PSV is zijn Champions League-campagne op een teleurstellende manier gestart. In een wedstrijd waarin de Eindhovenaren niet onderdeden qua spel, ging het team van Peter Bosz met 3-1 onderuit tegen Juventus in Turijn. Ondanks enkele veelbelovende momenten was het vooral de effectiviteit van de Italiaanse ploeg die PSV de das omdeed.
Een valse start
PSV leek in de eerste minuten van de wedstrijd een solide indruk te maken. De ploeg wist de bal regelmatig op de helft van Juventus te houden en speelde met lef. Met een mix van ervaren krachten en de piepjonge Matteo Dams, die zijn Champions League-debuut maakte als verdediger, probeerde Bosz een balans te vinden. Echter, zonder belangrijke spelers als Mauro Junior en Noa Lang, die beiden op de bank begonnen, bleek de slagkracht in de aanval te ontbreken.
Na twintig minuten sloeg Juventus toe. Een sublieme krul van de Turkse aanvaller Kenan Yildiz bracht de Oude Dame op voorsprong en PSV had meteen het nakijken. Het was een doelpunt dat kenmerkend was voor de wedstrijd: Juventus hoefde niet per se de bovenliggende partij te zijn, maar was wel klinisch in de afronding. PSV, daarentegen, kwam simpelweg niet aan scoren toe, ondanks enkele goede aanvallen.
Voor rust al in de problemen
Juventus beperkte zich na de openingsgoal niet tot afwachten. Kansen bleven komen voor de thuisploeg, en PSV had moeite om echt in de wedstrijd te komen. Via Teun Koopmeiners creëerde Juventus wederom gevaar, maar het was uiteindelijk Weston McKennie die vlak voor rust de voorsprong verdubbelde. De Amerikaanse middenvelder kreeg de bal voor zijn voeten en maakte koelbloedig de 2-0. Met een flinke achterstand ging PSV de kleedkamer in, zonder dat ze echt slecht speelden.

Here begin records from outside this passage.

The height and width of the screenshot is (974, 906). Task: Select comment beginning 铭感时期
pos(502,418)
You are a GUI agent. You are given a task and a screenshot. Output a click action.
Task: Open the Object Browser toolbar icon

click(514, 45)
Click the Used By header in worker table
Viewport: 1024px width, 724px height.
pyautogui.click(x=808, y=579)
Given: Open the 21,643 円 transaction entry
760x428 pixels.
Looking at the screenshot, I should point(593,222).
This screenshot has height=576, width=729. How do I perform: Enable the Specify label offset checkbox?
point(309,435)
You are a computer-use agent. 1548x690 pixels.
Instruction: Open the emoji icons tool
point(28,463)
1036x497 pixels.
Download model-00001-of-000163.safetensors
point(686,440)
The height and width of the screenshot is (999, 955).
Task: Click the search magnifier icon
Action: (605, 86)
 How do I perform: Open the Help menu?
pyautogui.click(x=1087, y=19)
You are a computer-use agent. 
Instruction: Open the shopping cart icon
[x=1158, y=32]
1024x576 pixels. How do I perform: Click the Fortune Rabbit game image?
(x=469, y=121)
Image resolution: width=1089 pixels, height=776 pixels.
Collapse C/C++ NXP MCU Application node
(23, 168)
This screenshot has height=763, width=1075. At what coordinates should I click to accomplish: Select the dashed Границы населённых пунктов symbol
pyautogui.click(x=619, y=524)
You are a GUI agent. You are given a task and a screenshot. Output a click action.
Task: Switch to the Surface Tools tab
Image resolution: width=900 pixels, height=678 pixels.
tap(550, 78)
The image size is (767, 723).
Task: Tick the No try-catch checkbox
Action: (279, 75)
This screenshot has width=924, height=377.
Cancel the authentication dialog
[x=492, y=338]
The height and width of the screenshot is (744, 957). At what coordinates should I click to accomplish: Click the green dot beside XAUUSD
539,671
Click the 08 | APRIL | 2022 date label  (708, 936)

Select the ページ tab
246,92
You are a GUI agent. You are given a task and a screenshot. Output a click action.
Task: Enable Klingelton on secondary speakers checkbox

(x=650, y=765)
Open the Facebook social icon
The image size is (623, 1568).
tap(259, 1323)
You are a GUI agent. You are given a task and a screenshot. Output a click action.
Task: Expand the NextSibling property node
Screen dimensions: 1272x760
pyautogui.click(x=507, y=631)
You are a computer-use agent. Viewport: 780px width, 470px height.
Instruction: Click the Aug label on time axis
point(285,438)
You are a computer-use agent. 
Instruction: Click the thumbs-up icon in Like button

Na rust van kwaad tot erger
In de tweede helft hoopte PSV iets recht te zetten, maar het duurde niet lang voordat de avond nog pijnlijker werd. Een slordig balverlies van Joey Veerman op het middenveld leidde tot een snelle tegenaanval van Juventus. De bal kwam uiteindelijk terecht bij Nico Gonzalez, die de voorsprong uitbreidde naar 3-0. Daarmee leek het lot van PSV bezegeld.
Hoewel de wedstrijd op dat moment gespeeld leek, probeerde PSV nog wat terug te doen. Peter Bosz bracht aanvallende krachten zoals Noa Lang en Ismael Saibari in het veld. Vooral Saibari wist nog voor gevaar te zorgen en schoot in de allerlaatste minuut van de wedstrijd de eretreffer binnen. De 3-1 was niet meer dan een doekje voor het bloeden, maar gaf PSV op z’n minst iets van eerherstel.
Leren van de nederlaag
Ondanks de nederlaag was PSV niet kansloos. De Eindhovenaren hadden hun momenten en waren op sommige vlakken gelijkwaardig aan Juventus. Toch was de 3-1-nederlaag een harde les in effectiviteit op het hoogste niveau. Waar PSV in de Eredivisie vaak domineert en de kansen afmaakt, was het verschil in de Champions League duidelijk zichtbaar.
Trainer Bosz zal moeten sleutelen aan het verdedigende en aanvallende spel om de rug te rechten. Met name het slordige balverlies en de kwetsbaarheid in de omschakeling kostten PSV duur. Het gemis van een aantal basisspelers was voelbaar, maar met het drukke programma in het vooruitzicht zullen de Eindhovenaren snel moeten schakelen.
Wat nu voor PSV?
De start van de Champions League-campagne is allesbehalve succesvol te noemen, en de druk ligt nu meteen op de volgende wedstrijden. Op 1 oktober ontvangt PSV Sporting CP in eigen huis, en dat wordt een cruciaal duel voor de ploeg van Bosz om nog kans te maken op een plek in de knock-outfase.
Voor nu moet de focus echter liggen op de Eredivisie. Aanstaande zondag staat een uitwedstrijd tegen Fortuna Sittardop het programma, en PSV zal zich daar moeten herpakken om het zelfvertrouwen terug te krijgen. Hoewel de nederlaag tegen Juventus pijn doet, is er nog genoeg tijd om de Champions League-droom levend te houden. Bosz en zijn team zullen echter snel moeten leren van deze pijnlijke ervaring om niet opnieuw teleurstellingen te beleven in het Europese avontuur.